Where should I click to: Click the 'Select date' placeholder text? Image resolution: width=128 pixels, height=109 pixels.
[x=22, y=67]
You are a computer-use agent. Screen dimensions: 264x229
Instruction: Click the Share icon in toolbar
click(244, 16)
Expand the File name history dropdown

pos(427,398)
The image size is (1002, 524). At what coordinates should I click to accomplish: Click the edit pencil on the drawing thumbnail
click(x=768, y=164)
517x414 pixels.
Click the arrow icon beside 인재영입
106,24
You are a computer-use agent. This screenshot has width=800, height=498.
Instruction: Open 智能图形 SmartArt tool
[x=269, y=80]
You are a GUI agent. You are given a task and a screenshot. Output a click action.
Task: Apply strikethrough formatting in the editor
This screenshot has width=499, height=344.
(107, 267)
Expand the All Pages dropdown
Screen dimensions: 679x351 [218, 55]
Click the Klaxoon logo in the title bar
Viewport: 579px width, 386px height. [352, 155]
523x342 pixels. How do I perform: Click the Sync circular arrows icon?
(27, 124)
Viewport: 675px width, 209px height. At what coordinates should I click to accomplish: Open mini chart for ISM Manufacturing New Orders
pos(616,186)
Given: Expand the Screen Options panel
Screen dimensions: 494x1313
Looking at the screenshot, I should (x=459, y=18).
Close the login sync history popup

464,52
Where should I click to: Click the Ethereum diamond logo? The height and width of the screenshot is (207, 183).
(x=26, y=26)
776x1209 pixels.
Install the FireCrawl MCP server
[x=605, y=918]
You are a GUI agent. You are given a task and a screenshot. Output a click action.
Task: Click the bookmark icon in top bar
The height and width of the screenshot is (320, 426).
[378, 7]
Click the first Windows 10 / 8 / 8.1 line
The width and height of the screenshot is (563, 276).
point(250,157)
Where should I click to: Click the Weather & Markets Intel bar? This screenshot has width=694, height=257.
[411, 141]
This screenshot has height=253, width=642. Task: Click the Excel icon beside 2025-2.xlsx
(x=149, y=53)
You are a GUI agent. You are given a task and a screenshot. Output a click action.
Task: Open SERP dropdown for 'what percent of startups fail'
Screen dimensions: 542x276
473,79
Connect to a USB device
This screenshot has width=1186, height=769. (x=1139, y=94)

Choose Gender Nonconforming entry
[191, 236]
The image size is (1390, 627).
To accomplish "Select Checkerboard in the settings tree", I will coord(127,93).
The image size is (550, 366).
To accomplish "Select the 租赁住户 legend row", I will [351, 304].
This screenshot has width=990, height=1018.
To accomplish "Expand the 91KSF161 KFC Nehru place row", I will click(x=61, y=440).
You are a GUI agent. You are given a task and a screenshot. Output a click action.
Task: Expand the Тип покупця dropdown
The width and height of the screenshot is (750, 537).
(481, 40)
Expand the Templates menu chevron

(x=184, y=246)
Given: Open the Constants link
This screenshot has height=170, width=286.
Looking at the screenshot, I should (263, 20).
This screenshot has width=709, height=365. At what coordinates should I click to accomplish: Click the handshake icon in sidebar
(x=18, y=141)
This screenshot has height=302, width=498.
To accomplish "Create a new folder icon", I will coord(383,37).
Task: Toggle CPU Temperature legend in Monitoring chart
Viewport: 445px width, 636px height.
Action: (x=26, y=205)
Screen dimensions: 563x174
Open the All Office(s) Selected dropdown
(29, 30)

────────────────────

▶ _ABOUT THIS TASK_:
Without any change, reproduce the data in full.

▶ _ANSWER BOX_:
Where should I click to: Click the 'Select date' placeholder text? Image resolution: width=128 pixels, height=109 pixels.
[x=22, y=67]
You are a computer-use agent. Screen dimensions: 264x229
Instruction: Click the Share icon in toolbar
click(244, 16)
Expand the File name history dropdown

pos(427,398)
The image size is (1002, 524). At what coordinates should I click to accomplish: Click the edit pencil on the drawing thumbnail
click(x=768, y=164)
517x414 pixels.
Click the arrow icon beside 인재영입
106,24
You are a computer-use agent. This screenshot has width=800, height=498.
Instruction: Open 智能图形 SmartArt tool
[x=269, y=80]
You are a GUI agent. You are given a task and a screenshot. Output a click action.
Task: Apply strikethrough formatting in the editor
This screenshot has width=499, height=344.
(107, 267)
Expand the All Pages dropdown
Screen dimensions: 679x351 [218, 55]
Click the Klaxoon logo in the title bar
Viewport: 579px width, 386px height. [352, 155]
523x342 pixels. How do I perform: Click the Sync circular arrows icon?
(27, 124)
Viewport: 675px width, 209px height. At what coordinates should I click to accomplish: Open mini chart for ISM Manufacturing New Orders
pos(616,186)
Given: Expand the Screen Options panel
Screen dimensions: 494x1313
Looking at the screenshot, I should (x=459, y=18).
Close the login sync history popup

464,52
Where should I click to: Click the Ethereum diamond logo? The height and width of the screenshot is (207, 183).
(x=26, y=26)
776x1209 pixels.
Install the FireCrawl MCP server
[x=605, y=918]
You are a GUI agent. You are given a task and a screenshot. Output a click action.
Task: Click the bookmark icon in top bar
The height and width of the screenshot is (320, 426).
[378, 7]
Click the first Windows 10 / 8 / 8.1 line
The width and height of the screenshot is (563, 276).
point(250,157)
Where should I click to: Click the Weather & Markets Intel bar? This screenshot has width=694, height=257.
[411, 141]
This screenshot has height=253, width=642. Task: Click the Excel icon beside 2025-2.xlsx
(x=149, y=53)
You are a GUI agent. You are given a task and a screenshot. Output a click action.
Task: Open SERP dropdown for 'what percent of startups fail'
Screen dimensions: 542x276
473,79
Connect to a USB device
This screenshot has width=1186, height=769. (x=1139, y=94)

Choose Gender Nonconforming entry
[191, 236]
The image size is (1390, 627).
To accomplish "Select Checkerboard in the settings tree", I will coord(127,93).
The image size is (550, 366).
To accomplish "Select the 租赁住户 legend row", I will [351, 304].
This screenshot has width=990, height=1018.
To accomplish "Expand the 91KSF161 KFC Nehru place row", I will click(x=61, y=440).
You are a GUI agent. You are given a task and a screenshot. Output a click action.
Task: Expand the Тип покупця dropdown
The width and height of the screenshot is (750, 537).
(481, 40)
Expand the Templates menu chevron

(x=184, y=246)
Given: Open the Constants link
This screenshot has height=170, width=286.
Looking at the screenshot, I should (263, 20).
This screenshot has width=709, height=365. At what coordinates should I click to accomplish: Click the handshake icon in sidebar
(x=18, y=141)
This screenshot has height=302, width=498.
To accomplish "Create a new folder icon", I will coord(383,37).
Task: Toggle CPU Temperature legend in Monitoring chart
Viewport: 445px width, 636px height.
Action: (x=26, y=205)
Screen dimensions: 563x174
Open the All Office(s) Selected dropdown
(29, 30)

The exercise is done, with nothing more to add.